Having a strong relationship with your siblings can be one of the best relationships you will have in your life. Siblings truly can be lifelong friends. The problem is, not everyone has strong relationships with their brothers and/or sisters. Sometimes it’s because we were never close with our siblings or perhaps we had a falling out with them. There truly can be a variety of reasons why we are not close with our brothers and/or sisters. However, we’re going to focus on the things you can do to either create that strong relationship or fix it.
Let go of the past:
The first thing you will have to do in order to create a strong relationship with your siblings is to let go of the past. This mostly is referring to your childhood with your brother and/or sister. Maybe they did something to you when you were younger and you just haven’t forgiven them. Well, it’s time to move past that. Siblings all over the world argue. They will do and say things they don’t mean, especially when you’re younger. Let these things go.

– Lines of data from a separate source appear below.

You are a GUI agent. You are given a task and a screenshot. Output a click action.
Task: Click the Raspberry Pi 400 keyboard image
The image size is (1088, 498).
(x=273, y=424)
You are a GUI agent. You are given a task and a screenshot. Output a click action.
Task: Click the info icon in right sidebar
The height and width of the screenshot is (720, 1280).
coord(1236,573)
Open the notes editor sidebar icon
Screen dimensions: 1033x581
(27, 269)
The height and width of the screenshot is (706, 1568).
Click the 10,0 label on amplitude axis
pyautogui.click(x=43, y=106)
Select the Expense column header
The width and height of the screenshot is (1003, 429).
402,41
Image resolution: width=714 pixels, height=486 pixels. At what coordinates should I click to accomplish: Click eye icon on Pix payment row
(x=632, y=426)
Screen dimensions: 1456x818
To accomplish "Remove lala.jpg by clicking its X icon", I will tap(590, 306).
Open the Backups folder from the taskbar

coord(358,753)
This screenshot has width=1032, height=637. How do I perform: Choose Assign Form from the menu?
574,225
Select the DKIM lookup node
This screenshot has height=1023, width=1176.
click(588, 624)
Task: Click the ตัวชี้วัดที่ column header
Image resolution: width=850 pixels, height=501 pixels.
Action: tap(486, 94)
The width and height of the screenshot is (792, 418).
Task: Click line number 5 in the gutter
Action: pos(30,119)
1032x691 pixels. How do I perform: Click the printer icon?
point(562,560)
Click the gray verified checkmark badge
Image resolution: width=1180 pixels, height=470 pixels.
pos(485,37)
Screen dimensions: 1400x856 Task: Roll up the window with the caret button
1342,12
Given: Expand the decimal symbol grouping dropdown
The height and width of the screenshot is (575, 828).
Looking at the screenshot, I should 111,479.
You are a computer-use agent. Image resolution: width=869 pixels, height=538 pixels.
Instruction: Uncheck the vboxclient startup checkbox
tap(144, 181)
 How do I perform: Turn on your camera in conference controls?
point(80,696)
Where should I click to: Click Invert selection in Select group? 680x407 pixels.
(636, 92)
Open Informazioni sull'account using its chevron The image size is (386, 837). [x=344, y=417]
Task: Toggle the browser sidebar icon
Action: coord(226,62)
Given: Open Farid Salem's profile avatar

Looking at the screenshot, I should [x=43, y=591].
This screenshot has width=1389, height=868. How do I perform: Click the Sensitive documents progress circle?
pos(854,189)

If they have been bothering you for years, try having a conversation with them about why you have been so upset with them over the years and how you’re willing to move past it if they are. If the roles are switched, be open to a conversation that can help you both heal.
Ignore your role:
As children growing up, we tend to take on our family role a little too much sometimes. This means we tend to embrace being the “big brother/sister” or the “younger brother/sister.” These roles can get into our heads, especially when we’re dealing with any significant age gap. Now, as adults, it’s time to drop these roles. You and your siblings are equals, no matter the age gap or anything else, so you must treat each other as such. This is a crucial part of having a relationship with your sibling because nobody wants to be talked down to by their sibling.
Do things together:
Like all relationships, the best way to build one with someone is to actually spend time with them. Find little things to start it off, maybe a simple video call or meeting up for lunch or dinner. You can invite them over for dinner and hopefully, they will return the favor. If you both have common interests, try doing those things together occasionally. The more things you do with your sibling, the stronger of a connection you will have with them because it shows them you value your time with them.
Don’t compare yourselves:
Last but not least, don’t compare yourselves. This applies to both each other and other sibling relationships. Don’t worry about what your sibling has vs. what you have. Be happy for them if they’re succeeding, and if they’re down right now, help them whatever way you can when they ask for it. Additionally, don’t worry about what other people’s relationships are with their siblings, you and yours have your own story. These types of relationships are meant to look the same.